The soldier, forseeing that he would have to contend with observations
and prayers of all sorts, and resolved not to yield, determined to cut
short all useless supplications, which would only make him lose precious
time.  He said, therefore, with a grave, severe, and almost solemn air,
which showed the inflexibility of his determination: "Listen to me, wife-
-and you also, my son--when, at my age, a man makes up his mind to do
anything, he knows the reason why.  And when a man has once made up his
mind, neither wife nor child can alter it.  I have resolved to do my
duty; so spare yourselves useless words.  It may be your duty to talk to
me as you have done; but it is over now, and we will say no more about
it.  This evening I must be master in my own house."

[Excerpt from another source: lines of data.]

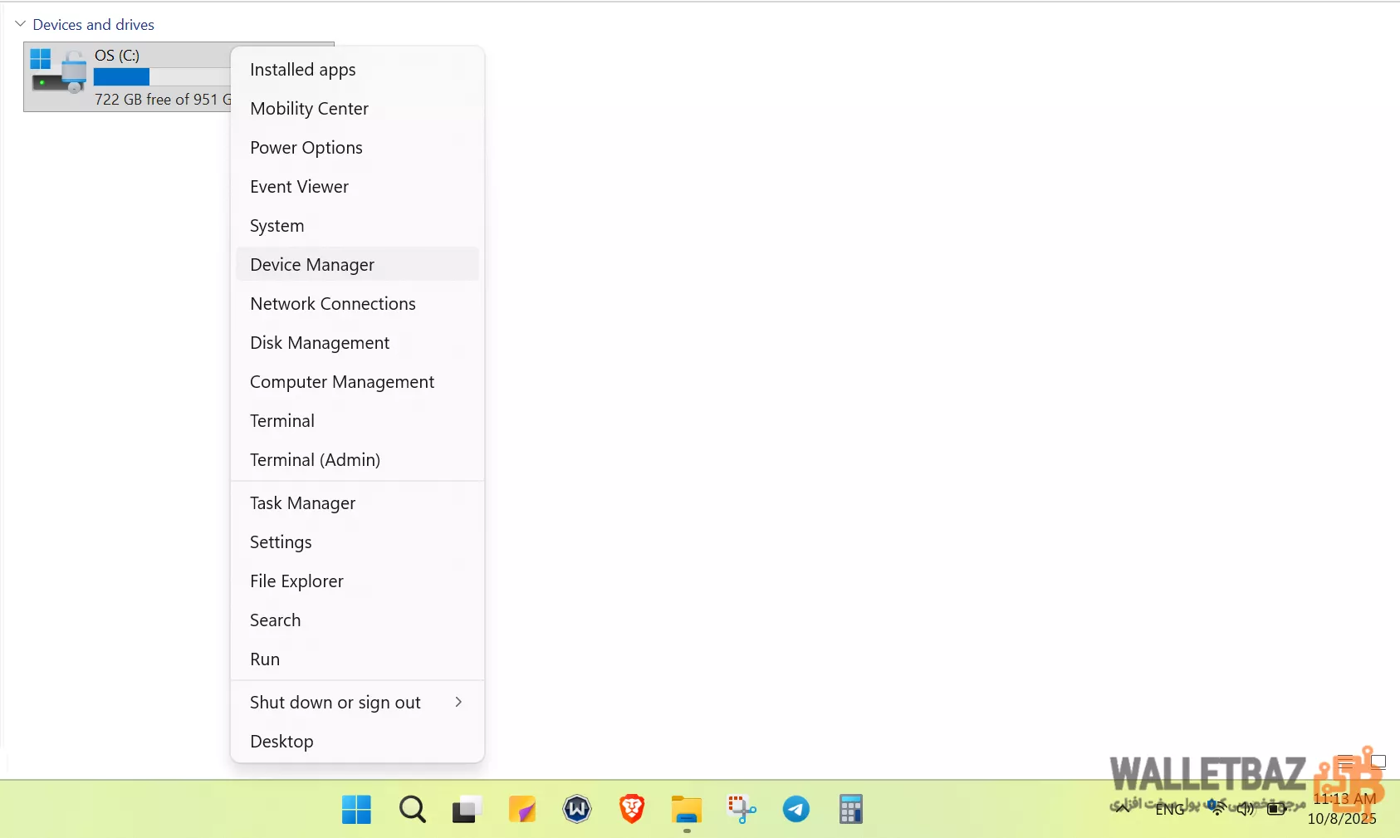Launch Brave browser from the taskbar
The image size is (1400, 838).
coord(632,809)
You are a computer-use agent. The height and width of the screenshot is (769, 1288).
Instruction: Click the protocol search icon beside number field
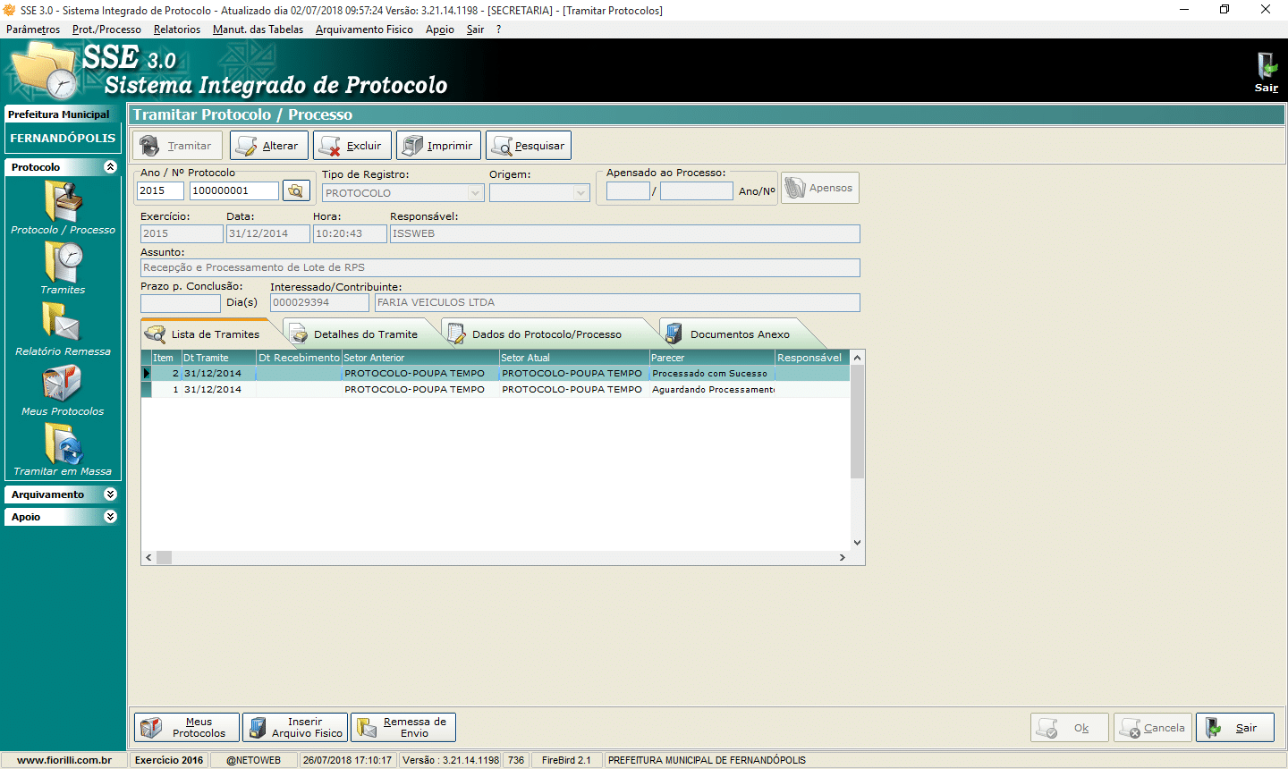click(296, 190)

Timid and alarmed, Frances did not dare to utter a word, but she turned a
supplicating glance towards her son.

"Father," said the latter, "one word more--only one."

"Let us hear," replied Dagobert, impatiently.

"I will not combat your resolution; but I will prove to you that you do
not know to what you expose yourself."

"I know it all," replied the soldier, in an abrupt tone.  "The
undertaking is a serious one; but it shall not be said that I neglected
any means to accomplish what I promised to do."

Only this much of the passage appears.